Posted by **Paul** on Tuesday, August 7, 2012 at 5:09pm.

integral 1 = a and b = 4 of

sinx dx/(1+cos)^2

u = cosx

du = -sinx dx

so from here I don't know if I can do:

-1 du = sinx dx

or 1/sin du = x dx

- Calculus -
**Damon**, Tuesday, August 7, 2012 at 5:24pmu = 1 + cos x

du = -sin x dx

so we have

-du/u

- Calculus -
**Paul**, Tuesday, August 7, 2012 at 5:25pmso I tried again and I got this, don't know if it's good:(I also put the wrong a and b)

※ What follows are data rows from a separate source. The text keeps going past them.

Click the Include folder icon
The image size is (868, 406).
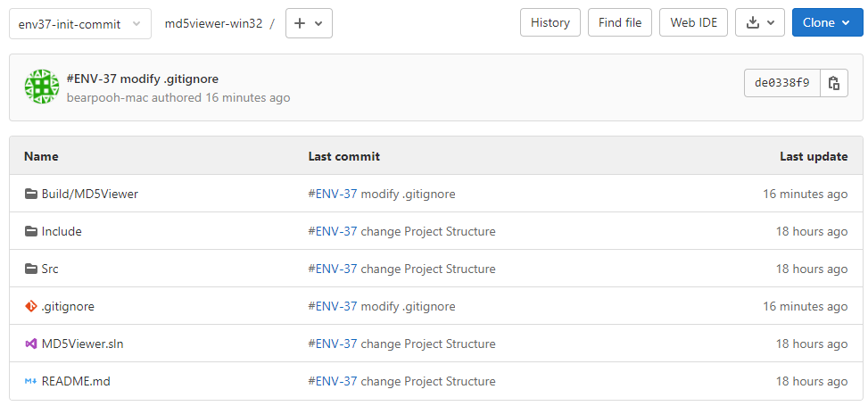[x=31, y=231]
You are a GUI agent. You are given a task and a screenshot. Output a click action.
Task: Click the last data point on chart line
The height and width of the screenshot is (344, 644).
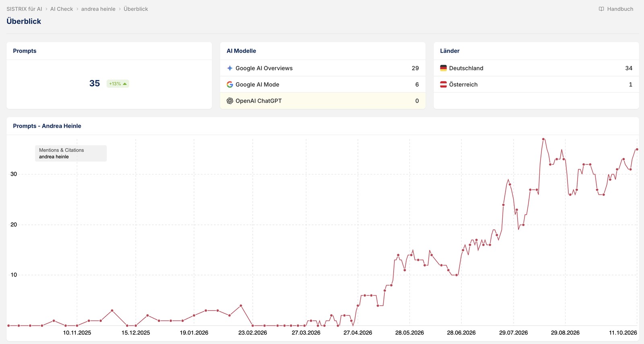click(x=637, y=149)
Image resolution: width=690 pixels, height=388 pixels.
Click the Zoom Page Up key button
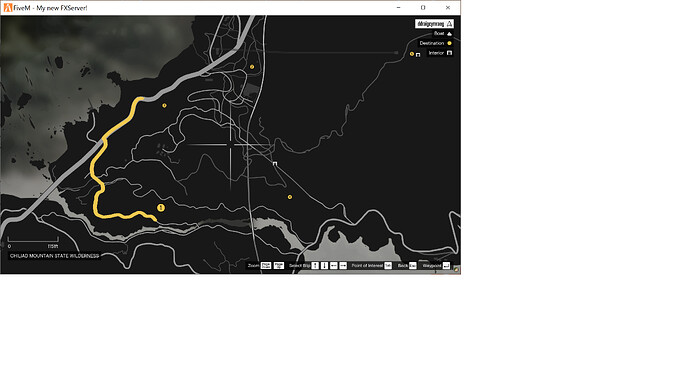[279, 266]
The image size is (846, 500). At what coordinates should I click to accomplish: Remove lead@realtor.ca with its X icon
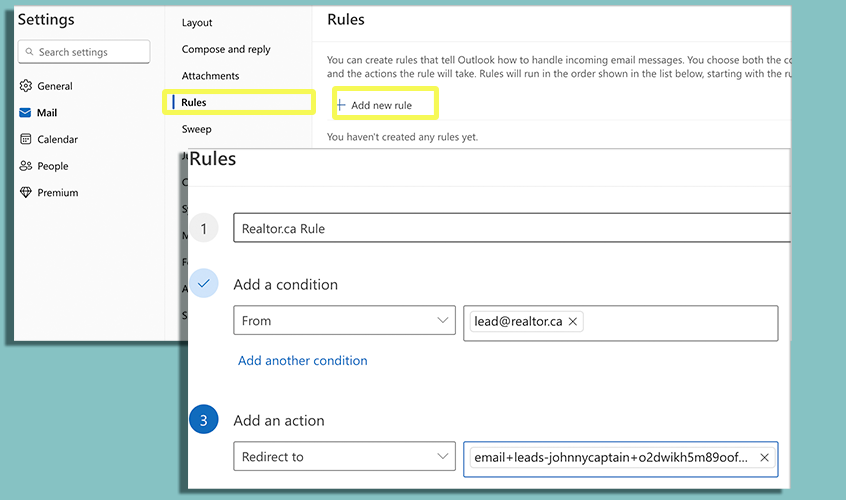(572, 321)
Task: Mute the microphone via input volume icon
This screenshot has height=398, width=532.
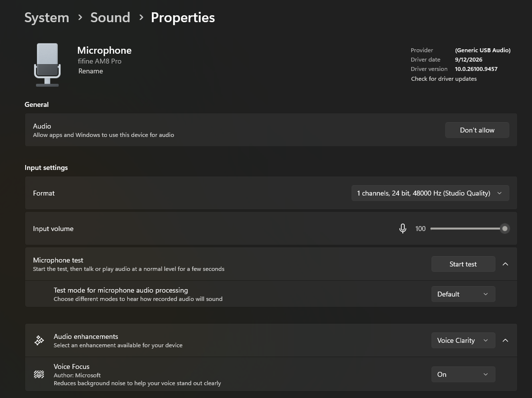Action: 402,229
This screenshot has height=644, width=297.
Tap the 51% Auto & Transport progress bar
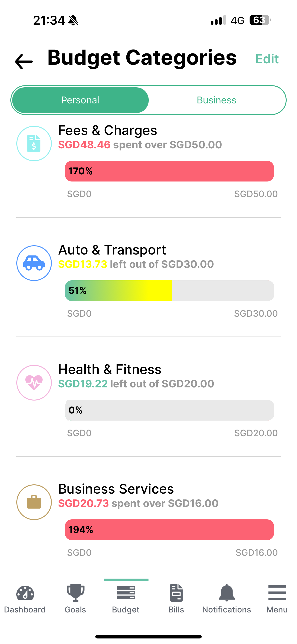[x=169, y=291]
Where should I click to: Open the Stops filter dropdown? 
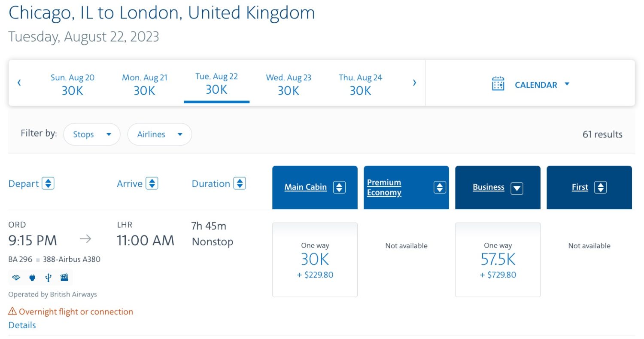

integral 0 = a and b = pi/3 of

sinx dx/(1+cos)^2

u = cosx

du= -sinxdx

-1 du = sinx dx

so: integral -1 du/(1+u)^2

= 1/(u+1)

if x = 0, then u = 1

if x = pi/3, then u = 1

so 1/1+1 - 1/1+1 = 0

Is this correct?

- I mean -
**Damon**, Tuesday, August 7, 2012 at 5:26pm-du/(u)^2

- Calculus -
**Damon**, Tuesday, August 7, 2012 at 5:27pm-du/u^2 ---> -1/u + c

- Calculus -
**Paul**, Tuesday, August 7, 2012 at 5:30pmok Damon, so if you integrate what you have me, you get 1/u no? Because 1/u^2 = -1/u, so -1/u^2 = 1/u?

- Calculus -
**Damon**, Tuesday, August 7, 2012 at 5:30pmso

-1/(1+cos x) + c

- Calculus -
**Damon**, Tuesday, August 7, 2012 at 5:30pmYes, you have it.

- Calculus -
**Paul**, Tuesday, August 7, 2012 at 5:31pmawesome, thanks man!

- Calculus -
**Damon**, Tuesday, August 7, 2012 at 5:31pmYou are welcome.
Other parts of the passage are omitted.